#### [Jobs]
(1) The event markers text below gives a list of things to keep in mind when creating an event webhook. List all of them.
(2) Answer these from the event markers text below:
(a) How long does Cloud Observability keep events sent through a webhook?
(b) What is the default hot storage retention period for telemetry logs?
(c) How many queries are created when you use the pre-built GitHub webhook?

## begin Text shown

Create event markers

Often events outside of what your telemetry data sends can affect the performance of your system. For example, commits and merges to an environment might introduce errors or latency. Or the deployment of a feature flag might cause changes up or downstream. By displaying markers on your dashboards, you can see when an event occurred around the same time as performance changes. Events in a dashboard chart

About event markers

You send events to Cloud Observability using a webhook from the source of the event (like GitHub or a feature flag app). Cloud Observability ingests these events as logs and retains them for 13 months.

Event logs are separate from and treated differently than ingested telemetry logs.

Once the webhook is sending data, you create a query on that data to determine when to display the marker. For example, you might create a webhook for a feature flag app and then create separate queries for the different environments flags are deployed to. Or, you might want to base the event marker on specific values returned by the data.

Cloud Observability provides a pre-configured webhook and query for GitHub and you can also create your own custom webhook and query.

If you’re sending telemetry logs to Cloud Observability, you can query those to create events. However, these logs are retained only for the length of your hot storage retention period (default is 3 days). When you use logs for events, you don’t need to create a source.

About event webhooks

You can use most third-party webhooks or you can create a custom webhook. All languages are supported, and the content has no enforced schema.

When creating an event webhook, note the following:

  • Use POST to send the request
  • Format the payload as JSON
  • Don’t include any sensitive data in the payload
  • Ensure the third-party can send requests to our inbound IP addresses

Use the pre-built GitHub event marker

When you use the pre-built webhook for GitHub, two queries are created for you. One is for commits to your main branch and the other is for commits to any other branch you choose.

## end Text shown
## begin Given entries

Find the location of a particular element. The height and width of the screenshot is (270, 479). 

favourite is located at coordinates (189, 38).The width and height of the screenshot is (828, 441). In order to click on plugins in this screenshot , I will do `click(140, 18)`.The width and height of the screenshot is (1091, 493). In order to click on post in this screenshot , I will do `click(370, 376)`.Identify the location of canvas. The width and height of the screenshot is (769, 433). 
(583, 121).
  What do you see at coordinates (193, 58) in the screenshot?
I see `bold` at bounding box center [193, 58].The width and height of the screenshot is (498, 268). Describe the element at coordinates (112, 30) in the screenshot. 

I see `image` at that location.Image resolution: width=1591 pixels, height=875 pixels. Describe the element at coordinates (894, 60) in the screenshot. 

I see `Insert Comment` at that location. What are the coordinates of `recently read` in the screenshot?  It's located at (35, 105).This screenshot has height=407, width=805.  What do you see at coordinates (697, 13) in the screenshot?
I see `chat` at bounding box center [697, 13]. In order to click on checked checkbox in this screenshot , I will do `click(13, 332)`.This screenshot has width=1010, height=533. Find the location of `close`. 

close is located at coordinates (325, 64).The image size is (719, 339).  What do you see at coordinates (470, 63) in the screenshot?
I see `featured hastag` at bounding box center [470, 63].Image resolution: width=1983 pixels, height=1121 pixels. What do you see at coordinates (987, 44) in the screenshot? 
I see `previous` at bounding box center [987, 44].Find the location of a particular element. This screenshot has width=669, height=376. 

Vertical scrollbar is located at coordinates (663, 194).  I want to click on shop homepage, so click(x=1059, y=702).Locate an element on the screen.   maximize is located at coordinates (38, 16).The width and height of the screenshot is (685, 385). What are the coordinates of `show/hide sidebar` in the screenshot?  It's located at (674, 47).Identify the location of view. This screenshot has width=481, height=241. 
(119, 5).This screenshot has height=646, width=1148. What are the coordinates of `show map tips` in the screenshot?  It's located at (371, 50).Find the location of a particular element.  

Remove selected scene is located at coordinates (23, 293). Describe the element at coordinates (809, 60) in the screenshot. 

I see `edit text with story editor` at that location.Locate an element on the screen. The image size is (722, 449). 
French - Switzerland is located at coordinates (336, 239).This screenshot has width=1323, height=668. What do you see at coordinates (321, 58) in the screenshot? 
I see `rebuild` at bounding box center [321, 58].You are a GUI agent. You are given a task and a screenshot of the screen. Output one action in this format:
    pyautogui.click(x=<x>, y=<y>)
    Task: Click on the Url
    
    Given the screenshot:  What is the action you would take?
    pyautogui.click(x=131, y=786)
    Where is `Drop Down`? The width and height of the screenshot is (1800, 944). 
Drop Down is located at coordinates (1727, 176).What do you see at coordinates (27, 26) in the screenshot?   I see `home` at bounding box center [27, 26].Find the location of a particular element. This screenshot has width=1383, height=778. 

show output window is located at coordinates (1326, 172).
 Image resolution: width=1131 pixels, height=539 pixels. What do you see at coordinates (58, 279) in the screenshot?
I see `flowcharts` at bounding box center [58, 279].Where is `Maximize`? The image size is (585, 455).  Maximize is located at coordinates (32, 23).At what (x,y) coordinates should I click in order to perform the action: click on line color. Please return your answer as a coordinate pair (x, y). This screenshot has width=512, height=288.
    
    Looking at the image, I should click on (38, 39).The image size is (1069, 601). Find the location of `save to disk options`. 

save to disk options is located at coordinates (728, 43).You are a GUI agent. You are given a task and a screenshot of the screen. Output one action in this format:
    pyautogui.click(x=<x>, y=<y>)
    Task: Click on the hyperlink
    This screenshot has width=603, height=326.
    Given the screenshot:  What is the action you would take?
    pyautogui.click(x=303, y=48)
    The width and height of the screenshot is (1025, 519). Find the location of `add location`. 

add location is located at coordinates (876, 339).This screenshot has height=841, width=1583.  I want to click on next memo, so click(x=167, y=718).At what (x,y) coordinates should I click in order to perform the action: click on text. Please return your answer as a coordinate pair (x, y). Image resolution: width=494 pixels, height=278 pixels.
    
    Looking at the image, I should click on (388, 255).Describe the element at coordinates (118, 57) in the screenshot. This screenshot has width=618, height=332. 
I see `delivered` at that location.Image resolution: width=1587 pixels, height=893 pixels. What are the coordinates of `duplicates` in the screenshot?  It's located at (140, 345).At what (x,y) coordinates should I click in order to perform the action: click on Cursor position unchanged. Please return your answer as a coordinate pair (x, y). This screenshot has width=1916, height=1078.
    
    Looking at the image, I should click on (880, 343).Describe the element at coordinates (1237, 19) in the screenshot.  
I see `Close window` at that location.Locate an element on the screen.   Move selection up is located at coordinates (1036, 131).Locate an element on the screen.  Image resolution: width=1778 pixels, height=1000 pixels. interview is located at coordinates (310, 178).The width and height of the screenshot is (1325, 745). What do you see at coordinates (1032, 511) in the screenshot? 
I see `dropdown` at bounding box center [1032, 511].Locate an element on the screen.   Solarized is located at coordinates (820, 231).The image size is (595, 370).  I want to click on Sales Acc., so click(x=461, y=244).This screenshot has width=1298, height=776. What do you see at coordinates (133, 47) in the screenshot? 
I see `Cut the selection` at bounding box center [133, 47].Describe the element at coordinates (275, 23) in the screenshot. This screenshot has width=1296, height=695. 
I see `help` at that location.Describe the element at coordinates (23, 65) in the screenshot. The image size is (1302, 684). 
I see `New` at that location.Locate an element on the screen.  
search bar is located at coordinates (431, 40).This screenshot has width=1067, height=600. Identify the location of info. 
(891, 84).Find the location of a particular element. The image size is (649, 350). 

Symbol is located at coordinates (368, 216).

## end Given entries

#### [Answers by task]
(1)
- Use POST to send the request
- Format the payload as JSON
- Don't include any sensitive data in the payload
- Ensure the third-party can send requests to the inbound IP addresses

(2)
(a) 13 months
(b) 3 days
(c) Two